|Expert SQL Server In-Memory OLTP (2nd Ed)|
|Written by Ian Stirk|
Page 1 of 3
Author: Dmitri Korotkevitch
This book aims to explain SQL Server 2016 In-Memory OLTP, which can dramatically improve performance, how does it fare?
In-Memory OLTP (Online Transaction Processing) is the primary reason to migrate from older versions of SQL Server (pre-2014). Under the right conditions it can offer significant performance benefits, with code typically running 20 to 40 times faster.
This book is an updated version of the author’s SQL Server 2014 book. Whilst SQL Server 2014 introduced In-Memory OLTP technology, it contained many limitations, most of these have been removed in SQL Server 2016.
This book is targeted at SQL Server developers and architects wanting to know how to take advantage of the potential performance improvements. Some background knowledge of SQL Server, especially performance, will be useful.
This is a single topic book, having 13 chapters and 4 short appendices, contained within around 300 working pages.
Below is a chapter-by-chapter exploration of the topics covered.
Chapter 1 Why In-Memory OLTP?
The chapter opens with a look at the background of In-Memory OLTP. Historically, memory was expensive, it made sense to store data on disks and bring it into memory for processing. With the advent of much cheaper memory, a different processing model could be used. In-Memory OLTP was designed for scalable fast processing. The design resulted in In-Memory structures, a concurrency model that eliminates locks and latches, and natively compiled stored procedures that use significantly fewer CPU cycles – all of which can significantly improve performance.

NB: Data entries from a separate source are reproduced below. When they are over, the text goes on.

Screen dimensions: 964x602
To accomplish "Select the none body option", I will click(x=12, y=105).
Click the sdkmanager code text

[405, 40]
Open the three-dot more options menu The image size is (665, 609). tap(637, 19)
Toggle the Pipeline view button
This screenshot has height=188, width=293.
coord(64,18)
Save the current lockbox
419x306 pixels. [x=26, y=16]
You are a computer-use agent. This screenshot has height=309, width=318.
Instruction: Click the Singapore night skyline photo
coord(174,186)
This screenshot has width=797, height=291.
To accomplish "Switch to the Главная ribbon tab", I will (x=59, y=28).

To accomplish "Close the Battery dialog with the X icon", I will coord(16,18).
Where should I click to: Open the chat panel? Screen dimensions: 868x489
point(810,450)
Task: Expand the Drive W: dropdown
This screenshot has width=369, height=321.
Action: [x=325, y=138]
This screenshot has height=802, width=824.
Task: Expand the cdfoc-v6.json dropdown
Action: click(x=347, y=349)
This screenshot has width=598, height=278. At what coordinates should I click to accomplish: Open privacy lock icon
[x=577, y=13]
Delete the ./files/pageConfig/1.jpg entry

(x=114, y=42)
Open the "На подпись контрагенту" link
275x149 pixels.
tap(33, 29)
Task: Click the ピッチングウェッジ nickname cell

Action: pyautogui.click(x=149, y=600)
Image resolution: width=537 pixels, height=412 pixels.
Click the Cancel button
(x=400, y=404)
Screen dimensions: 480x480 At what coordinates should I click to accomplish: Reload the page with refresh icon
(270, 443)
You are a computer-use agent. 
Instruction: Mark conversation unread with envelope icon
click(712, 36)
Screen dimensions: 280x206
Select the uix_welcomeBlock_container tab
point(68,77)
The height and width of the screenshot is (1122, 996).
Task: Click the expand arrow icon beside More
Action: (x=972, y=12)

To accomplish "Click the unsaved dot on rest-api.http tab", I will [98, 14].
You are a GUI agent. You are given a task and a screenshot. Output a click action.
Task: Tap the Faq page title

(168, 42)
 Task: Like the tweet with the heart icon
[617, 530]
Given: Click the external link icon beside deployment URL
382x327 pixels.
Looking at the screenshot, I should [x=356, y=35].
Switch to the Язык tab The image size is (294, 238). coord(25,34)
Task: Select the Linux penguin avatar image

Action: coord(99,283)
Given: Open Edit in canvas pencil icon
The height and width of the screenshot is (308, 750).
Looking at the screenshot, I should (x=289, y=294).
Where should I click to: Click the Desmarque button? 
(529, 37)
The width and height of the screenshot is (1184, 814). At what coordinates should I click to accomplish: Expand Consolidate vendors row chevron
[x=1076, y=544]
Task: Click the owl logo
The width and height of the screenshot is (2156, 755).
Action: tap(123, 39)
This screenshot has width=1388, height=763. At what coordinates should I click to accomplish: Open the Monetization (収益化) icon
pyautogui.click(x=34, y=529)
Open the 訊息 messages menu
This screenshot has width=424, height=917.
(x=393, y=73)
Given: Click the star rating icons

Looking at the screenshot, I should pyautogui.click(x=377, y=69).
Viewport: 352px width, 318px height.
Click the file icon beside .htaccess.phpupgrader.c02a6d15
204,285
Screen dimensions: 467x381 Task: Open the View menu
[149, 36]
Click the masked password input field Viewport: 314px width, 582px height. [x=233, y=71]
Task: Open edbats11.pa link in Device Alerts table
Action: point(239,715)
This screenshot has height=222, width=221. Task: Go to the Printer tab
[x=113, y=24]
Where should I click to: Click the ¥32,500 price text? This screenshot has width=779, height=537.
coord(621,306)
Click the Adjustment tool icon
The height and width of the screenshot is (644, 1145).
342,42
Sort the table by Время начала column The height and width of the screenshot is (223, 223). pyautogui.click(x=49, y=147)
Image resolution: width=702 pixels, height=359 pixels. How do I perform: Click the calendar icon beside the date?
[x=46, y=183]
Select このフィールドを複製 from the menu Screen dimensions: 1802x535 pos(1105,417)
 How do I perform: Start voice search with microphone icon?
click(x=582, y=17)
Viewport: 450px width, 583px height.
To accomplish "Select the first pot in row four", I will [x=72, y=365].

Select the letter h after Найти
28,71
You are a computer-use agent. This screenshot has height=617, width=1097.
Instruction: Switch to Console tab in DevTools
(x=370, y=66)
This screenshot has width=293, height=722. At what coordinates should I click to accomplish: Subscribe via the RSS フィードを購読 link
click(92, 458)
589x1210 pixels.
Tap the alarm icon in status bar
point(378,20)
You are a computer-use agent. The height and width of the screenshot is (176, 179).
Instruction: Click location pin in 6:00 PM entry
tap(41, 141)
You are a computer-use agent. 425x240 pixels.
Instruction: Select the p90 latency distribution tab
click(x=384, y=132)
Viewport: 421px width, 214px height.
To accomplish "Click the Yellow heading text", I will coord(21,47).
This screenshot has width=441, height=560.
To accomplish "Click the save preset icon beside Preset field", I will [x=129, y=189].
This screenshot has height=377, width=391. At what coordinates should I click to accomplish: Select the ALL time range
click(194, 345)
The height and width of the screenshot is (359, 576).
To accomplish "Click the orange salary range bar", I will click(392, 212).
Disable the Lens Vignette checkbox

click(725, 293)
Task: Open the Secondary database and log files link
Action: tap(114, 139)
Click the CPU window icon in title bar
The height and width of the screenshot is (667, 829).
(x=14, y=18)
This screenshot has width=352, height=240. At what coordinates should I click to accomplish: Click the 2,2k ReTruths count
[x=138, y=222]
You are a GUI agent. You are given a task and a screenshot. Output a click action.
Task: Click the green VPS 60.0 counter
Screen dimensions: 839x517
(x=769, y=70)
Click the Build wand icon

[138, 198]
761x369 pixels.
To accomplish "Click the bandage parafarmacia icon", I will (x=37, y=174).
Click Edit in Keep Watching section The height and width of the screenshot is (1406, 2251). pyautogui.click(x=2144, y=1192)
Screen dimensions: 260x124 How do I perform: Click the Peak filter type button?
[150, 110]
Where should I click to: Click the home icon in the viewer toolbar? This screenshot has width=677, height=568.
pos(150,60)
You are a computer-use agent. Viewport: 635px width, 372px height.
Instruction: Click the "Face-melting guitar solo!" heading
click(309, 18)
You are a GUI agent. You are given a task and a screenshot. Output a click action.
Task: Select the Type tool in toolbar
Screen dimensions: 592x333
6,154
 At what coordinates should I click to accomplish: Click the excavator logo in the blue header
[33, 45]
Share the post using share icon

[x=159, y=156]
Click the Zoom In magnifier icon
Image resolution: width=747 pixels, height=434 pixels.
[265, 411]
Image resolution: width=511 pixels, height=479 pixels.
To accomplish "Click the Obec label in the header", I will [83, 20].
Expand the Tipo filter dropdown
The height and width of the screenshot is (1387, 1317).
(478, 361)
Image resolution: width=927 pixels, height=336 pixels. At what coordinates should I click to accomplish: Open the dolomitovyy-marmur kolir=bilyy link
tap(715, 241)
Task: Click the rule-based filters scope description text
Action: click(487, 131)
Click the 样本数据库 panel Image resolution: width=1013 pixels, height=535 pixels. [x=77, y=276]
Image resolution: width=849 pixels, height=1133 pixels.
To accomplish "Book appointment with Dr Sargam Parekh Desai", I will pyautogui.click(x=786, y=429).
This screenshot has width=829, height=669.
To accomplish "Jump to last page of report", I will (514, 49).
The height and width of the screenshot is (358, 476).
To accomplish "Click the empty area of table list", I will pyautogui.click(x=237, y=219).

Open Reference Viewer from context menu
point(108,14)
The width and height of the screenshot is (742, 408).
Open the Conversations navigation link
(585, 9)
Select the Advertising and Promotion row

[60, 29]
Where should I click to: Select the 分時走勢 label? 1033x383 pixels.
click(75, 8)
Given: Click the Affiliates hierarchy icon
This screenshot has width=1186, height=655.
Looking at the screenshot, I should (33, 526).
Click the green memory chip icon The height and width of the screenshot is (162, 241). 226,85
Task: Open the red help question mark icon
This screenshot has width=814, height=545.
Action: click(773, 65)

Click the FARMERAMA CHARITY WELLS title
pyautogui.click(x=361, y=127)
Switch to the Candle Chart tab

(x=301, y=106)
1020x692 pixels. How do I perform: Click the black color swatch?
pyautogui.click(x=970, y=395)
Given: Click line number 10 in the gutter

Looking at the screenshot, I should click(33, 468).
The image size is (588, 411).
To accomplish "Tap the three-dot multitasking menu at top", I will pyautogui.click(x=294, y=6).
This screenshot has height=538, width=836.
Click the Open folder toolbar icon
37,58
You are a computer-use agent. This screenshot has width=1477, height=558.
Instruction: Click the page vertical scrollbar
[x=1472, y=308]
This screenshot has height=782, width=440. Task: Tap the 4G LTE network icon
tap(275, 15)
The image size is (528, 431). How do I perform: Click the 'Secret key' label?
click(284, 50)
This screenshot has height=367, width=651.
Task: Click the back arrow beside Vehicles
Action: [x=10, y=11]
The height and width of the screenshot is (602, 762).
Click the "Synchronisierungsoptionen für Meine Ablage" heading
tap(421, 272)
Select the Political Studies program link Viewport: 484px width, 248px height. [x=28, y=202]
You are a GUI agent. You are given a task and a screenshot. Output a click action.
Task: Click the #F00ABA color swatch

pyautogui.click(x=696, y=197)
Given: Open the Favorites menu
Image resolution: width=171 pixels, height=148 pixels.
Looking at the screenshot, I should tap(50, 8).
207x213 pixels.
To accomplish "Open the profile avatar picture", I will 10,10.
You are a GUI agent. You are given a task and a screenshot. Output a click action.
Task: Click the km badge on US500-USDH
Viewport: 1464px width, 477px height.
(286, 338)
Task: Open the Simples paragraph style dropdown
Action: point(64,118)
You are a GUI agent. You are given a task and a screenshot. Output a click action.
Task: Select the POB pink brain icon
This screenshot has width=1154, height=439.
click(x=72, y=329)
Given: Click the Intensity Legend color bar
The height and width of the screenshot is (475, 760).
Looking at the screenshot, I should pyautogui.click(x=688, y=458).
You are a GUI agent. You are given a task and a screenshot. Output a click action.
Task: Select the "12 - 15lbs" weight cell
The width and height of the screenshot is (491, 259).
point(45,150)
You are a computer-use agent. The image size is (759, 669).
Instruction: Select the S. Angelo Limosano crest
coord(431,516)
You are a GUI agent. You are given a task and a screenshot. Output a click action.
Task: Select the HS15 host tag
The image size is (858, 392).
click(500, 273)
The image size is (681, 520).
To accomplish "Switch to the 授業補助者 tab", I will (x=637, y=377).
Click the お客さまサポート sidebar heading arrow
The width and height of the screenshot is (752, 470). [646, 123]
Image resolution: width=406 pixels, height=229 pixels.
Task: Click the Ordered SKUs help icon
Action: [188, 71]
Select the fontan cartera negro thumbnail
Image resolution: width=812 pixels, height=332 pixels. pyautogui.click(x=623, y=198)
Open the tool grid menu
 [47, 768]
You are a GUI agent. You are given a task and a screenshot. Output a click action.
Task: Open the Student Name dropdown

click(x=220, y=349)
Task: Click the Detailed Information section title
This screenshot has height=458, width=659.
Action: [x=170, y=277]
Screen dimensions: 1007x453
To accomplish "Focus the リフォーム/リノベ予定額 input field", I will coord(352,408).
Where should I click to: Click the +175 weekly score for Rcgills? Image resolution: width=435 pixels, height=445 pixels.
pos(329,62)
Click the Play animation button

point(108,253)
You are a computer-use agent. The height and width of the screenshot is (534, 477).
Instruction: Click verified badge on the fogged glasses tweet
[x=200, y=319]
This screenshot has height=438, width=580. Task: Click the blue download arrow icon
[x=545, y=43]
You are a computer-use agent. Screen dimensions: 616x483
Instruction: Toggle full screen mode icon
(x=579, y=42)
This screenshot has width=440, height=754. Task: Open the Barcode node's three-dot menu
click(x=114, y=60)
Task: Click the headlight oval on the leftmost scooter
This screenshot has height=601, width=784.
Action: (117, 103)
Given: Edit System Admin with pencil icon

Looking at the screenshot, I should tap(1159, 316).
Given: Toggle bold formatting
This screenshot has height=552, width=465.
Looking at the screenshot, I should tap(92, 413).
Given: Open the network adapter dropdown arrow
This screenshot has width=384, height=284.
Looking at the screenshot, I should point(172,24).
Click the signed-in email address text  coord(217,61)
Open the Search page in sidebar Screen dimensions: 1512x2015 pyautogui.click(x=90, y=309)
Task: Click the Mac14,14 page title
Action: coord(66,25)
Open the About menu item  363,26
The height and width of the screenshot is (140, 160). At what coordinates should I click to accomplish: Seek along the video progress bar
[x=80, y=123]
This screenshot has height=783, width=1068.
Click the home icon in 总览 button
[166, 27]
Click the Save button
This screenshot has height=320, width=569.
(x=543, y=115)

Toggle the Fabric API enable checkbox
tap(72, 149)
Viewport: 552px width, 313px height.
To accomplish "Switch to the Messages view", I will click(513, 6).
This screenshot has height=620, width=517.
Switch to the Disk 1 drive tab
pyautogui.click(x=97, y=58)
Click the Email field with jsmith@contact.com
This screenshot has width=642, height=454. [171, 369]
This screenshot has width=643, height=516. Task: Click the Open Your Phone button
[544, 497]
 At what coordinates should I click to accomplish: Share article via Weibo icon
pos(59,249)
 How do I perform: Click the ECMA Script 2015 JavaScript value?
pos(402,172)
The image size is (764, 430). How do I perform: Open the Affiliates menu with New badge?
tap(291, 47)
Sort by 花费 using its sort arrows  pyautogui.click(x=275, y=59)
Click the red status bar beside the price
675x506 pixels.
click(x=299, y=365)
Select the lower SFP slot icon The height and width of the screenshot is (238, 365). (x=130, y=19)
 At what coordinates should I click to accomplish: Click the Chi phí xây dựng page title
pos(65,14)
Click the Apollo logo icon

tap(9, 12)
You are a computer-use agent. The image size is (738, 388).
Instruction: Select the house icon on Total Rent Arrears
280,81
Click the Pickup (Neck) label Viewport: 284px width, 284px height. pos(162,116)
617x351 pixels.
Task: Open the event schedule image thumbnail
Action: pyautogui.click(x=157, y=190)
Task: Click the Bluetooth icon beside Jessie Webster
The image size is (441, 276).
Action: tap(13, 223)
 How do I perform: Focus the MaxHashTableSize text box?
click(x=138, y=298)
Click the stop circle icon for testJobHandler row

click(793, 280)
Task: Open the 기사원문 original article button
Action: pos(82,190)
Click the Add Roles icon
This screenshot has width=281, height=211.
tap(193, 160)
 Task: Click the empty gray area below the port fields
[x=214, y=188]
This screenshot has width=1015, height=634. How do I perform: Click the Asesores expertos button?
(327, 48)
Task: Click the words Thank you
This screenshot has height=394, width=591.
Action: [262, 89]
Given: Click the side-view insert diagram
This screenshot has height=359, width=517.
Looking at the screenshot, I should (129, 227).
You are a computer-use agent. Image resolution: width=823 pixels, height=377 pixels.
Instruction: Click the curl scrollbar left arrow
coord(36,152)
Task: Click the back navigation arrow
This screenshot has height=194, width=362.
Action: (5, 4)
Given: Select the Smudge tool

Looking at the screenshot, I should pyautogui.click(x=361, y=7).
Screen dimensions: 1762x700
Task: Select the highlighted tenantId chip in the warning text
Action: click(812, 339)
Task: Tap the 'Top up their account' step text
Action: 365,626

Additionally, In-Memory OLTP is integrated seamlessly with other SQL Server 2016 components, there is no need for system refactoring – this is a major advantage when compared with other database vendors. There are still some limitations, but significantly fewer than with SQL Server 2014.
The chapter continues with a look at In-Memory OLTP architecture. While In-Memory objects are fully integrated into SQL Server, and can be used transparently, internally they are different. The objects are stored in memory, they live outside the buffer pool, and have different structures compared with on-disk structures. Classic (i.e. interpreted) SQL can access In-Memory tables via interop, and this is typically 2 to 4 times faster than accessing the corresponding on-disk table. Natively compiled stored procedures can only access In-Memory tables, and are typically much faster than using interpreted SQL.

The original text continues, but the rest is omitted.